TASK TO CARRY OUT: Please give back the lines from the line containing "The image size is (953, 723)." through the end of the listing below, exactly as written and without pictures.

RECORDS FOR THIS EXERCISE:

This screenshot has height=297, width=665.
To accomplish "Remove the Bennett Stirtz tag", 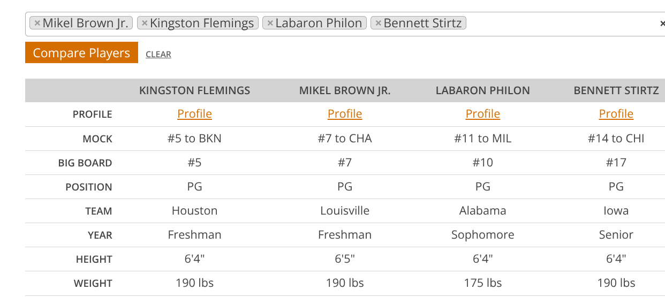I will (378, 24).
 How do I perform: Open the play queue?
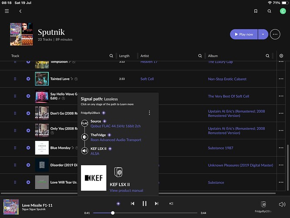[x=172, y=203]
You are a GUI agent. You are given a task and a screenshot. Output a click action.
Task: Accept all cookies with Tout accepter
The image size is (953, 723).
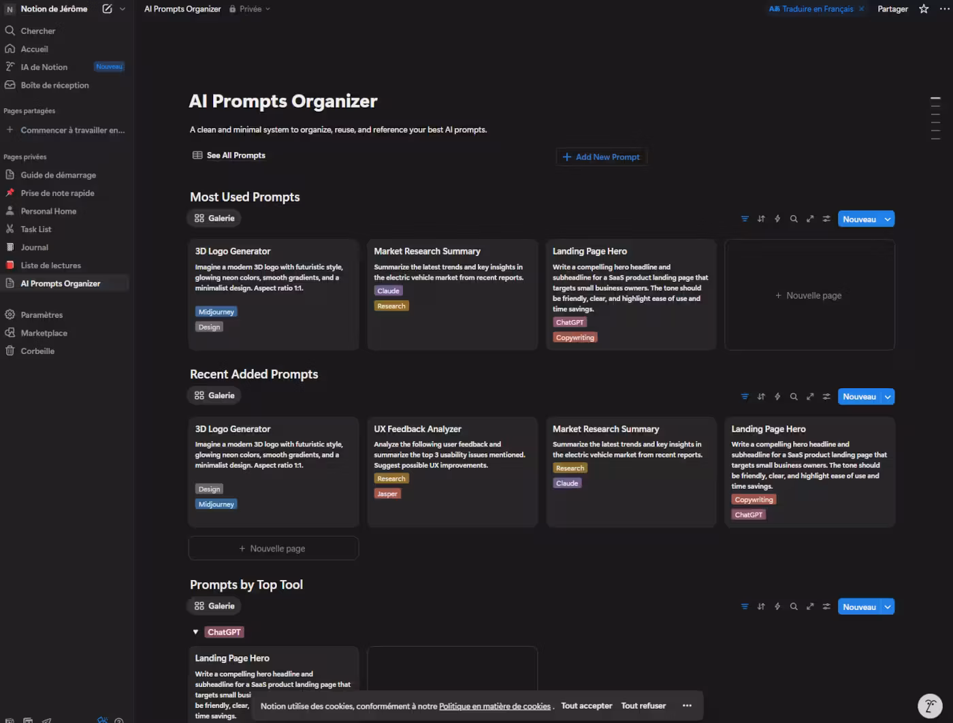tap(586, 706)
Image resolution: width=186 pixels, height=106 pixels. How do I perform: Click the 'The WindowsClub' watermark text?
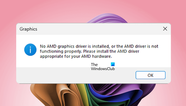[103, 67]
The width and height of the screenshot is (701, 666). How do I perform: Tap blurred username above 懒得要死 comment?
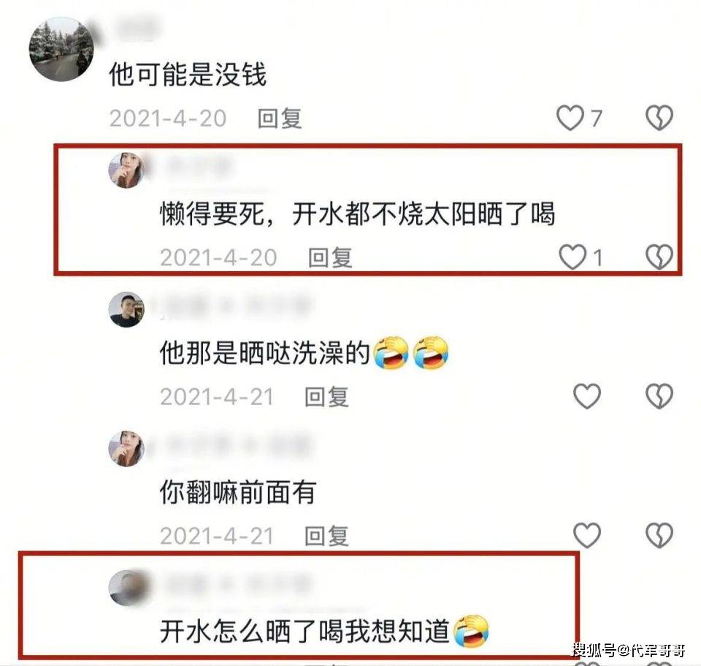(x=199, y=167)
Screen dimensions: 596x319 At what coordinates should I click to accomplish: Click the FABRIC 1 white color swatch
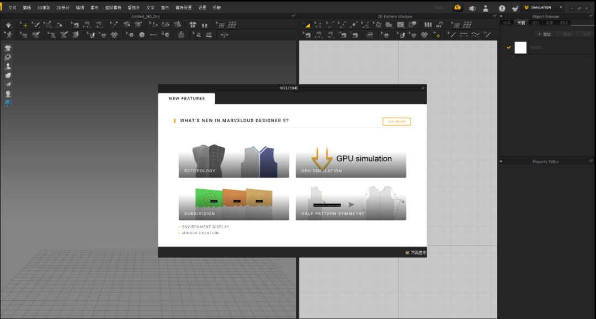pyautogui.click(x=520, y=47)
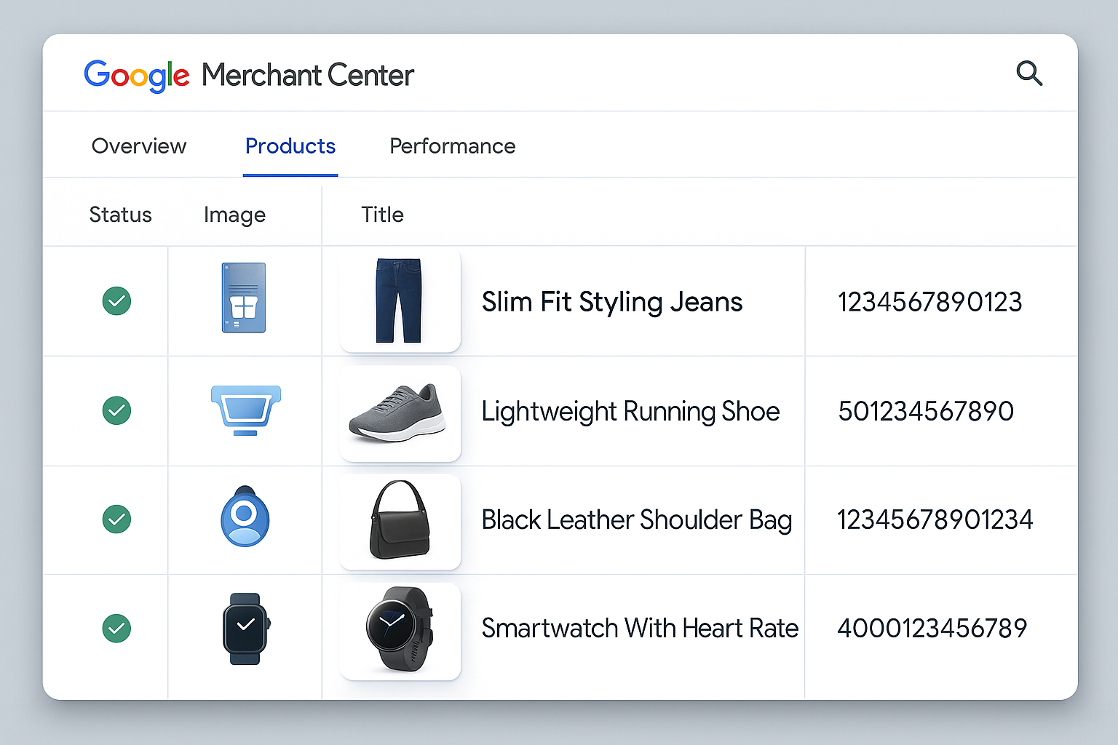Click the Google Merchant Center logo

click(x=248, y=75)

EXERCISE RESPONSE:
The image size is (953, 723).
tap(586, 706)
Image resolution: width=186 pixels, height=106 pixels. How do I perform: Click the 'The WindowsClub' watermark text?
[103, 67]
The width and height of the screenshot is (701, 666). How do I perform: Tap blurred username above 懒得要死 comment?
(x=199, y=167)
Screen dimensions: 596x319 At what coordinates should I click to accomplish: Click the FABRIC 1 white color swatch
pyautogui.click(x=520, y=47)
Click the Google Merchant Center logo

click(x=248, y=75)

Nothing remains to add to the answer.